**TASK ITEM**: What you output should match the data below exactly.

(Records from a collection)
════
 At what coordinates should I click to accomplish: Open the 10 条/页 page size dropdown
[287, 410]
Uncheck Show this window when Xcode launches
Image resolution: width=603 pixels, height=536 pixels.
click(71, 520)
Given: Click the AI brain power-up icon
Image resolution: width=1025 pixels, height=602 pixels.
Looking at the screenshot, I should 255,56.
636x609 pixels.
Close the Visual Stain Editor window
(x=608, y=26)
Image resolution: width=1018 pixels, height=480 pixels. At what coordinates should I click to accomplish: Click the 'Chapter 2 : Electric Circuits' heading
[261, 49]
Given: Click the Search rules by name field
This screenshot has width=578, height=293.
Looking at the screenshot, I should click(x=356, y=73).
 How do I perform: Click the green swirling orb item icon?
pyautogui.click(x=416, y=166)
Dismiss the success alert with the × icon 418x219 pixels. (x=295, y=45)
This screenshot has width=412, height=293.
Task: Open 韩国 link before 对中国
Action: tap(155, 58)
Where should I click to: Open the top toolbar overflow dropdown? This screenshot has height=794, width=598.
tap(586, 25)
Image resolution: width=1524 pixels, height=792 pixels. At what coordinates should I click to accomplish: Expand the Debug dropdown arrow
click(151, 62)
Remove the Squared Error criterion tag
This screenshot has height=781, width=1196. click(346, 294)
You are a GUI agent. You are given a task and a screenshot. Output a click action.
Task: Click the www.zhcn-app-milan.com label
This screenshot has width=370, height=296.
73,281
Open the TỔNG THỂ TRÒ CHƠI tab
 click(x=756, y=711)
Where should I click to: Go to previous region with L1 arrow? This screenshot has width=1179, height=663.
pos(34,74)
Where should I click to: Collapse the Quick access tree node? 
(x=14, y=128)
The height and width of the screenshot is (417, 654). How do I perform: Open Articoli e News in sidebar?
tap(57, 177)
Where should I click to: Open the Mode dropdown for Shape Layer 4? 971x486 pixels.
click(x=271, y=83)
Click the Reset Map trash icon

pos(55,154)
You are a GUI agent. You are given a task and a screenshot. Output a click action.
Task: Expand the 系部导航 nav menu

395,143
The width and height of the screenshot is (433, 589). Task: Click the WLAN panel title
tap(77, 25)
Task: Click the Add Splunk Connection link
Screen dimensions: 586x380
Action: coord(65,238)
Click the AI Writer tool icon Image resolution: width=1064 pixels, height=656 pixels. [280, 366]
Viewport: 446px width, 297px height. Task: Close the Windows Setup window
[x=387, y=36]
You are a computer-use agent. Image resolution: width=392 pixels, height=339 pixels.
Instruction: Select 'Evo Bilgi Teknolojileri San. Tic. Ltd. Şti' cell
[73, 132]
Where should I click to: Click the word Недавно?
════
**RESULT**:
 At what coordinates should I click to accomplish: Open the 10 条/页 page size dropdown
[287, 410]
Uncheck Show this window when Xcode launches
Image resolution: width=603 pixels, height=536 pixels.
click(71, 520)
Given: Click the AI brain power-up icon
Image resolution: width=1025 pixels, height=602 pixels.
Looking at the screenshot, I should 255,56.
636x609 pixels.
Close the Visual Stain Editor window
(x=608, y=26)
Image resolution: width=1018 pixels, height=480 pixels. At what coordinates should I click to accomplish: Click the 'Chapter 2 : Electric Circuits' heading
[261, 49]
Given: Click the Search rules by name field
This screenshot has width=578, height=293.
Looking at the screenshot, I should click(x=356, y=73).
 How do I perform: Click the green swirling orb item icon?
pyautogui.click(x=416, y=166)
Dismiss the success alert with the × icon 418x219 pixels. (x=295, y=45)
This screenshot has width=412, height=293.
Task: Open 韩国 link before 对中国
Action: tap(155, 58)
Where should I click to: Open the top toolbar overflow dropdown? This screenshot has height=794, width=598.
tap(586, 25)
Image resolution: width=1524 pixels, height=792 pixels. At what coordinates should I click to accomplish: Expand the Debug dropdown arrow
click(151, 62)
Remove the Squared Error criterion tag
This screenshot has height=781, width=1196. click(346, 294)
You are a GUI agent. You are given a task and a screenshot. Output a click action.
Task: Click the www.zhcn-app-milan.com label
This screenshot has width=370, height=296.
73,281
Open the TỔNG THỂ TRÒ CHƠI tab
 click(x=756, y=711)
Where should I click to: Go to previous region with L1 arrow? This screenshot has width=1179, height=663.
pos(34,74)
Where should I click to: Collapse the Quick access tree node? 
(x=14, y=128)
The height and width of the screenshot is (417, 654). How do I perform: Open Articoli e News in sidebar?
tap(57, 177)
Where should I click to: Open the Mode dropdown for Shape Layer 4? 971x486 pixels.
click(x=271, y=83)
Click the Reset Map trash icon

pos(55,154)
You are a GUI agent. You are given a task and a screenshot. Output a click action.
Task: Expand the 系部导航 nav menu

395,143
The width and height of the screenshot is (433, 589). Task: Click the WLAN panel title
tap(77, 25)
Task: Click the Add Splunk Connection link
Screen dimensions: 586x380
Action: coord(65,238)
Click the AI Writer tool icon Image resolution: width=1064 pixels, height=656 pixels. [280, 366]
Viewport: 446px width, 297px height. Task: Close the Windows Setup window
[x=387, y=36]
You are a computer-use agent. Image resolution: width=392 pixels, height=339 pixels.
Instruction: Select 'Evo Bilgi Teknolojileri San. Tic. Ltd. Şti' cell
[73, 132]
Where should I click to: Click the word Недавно?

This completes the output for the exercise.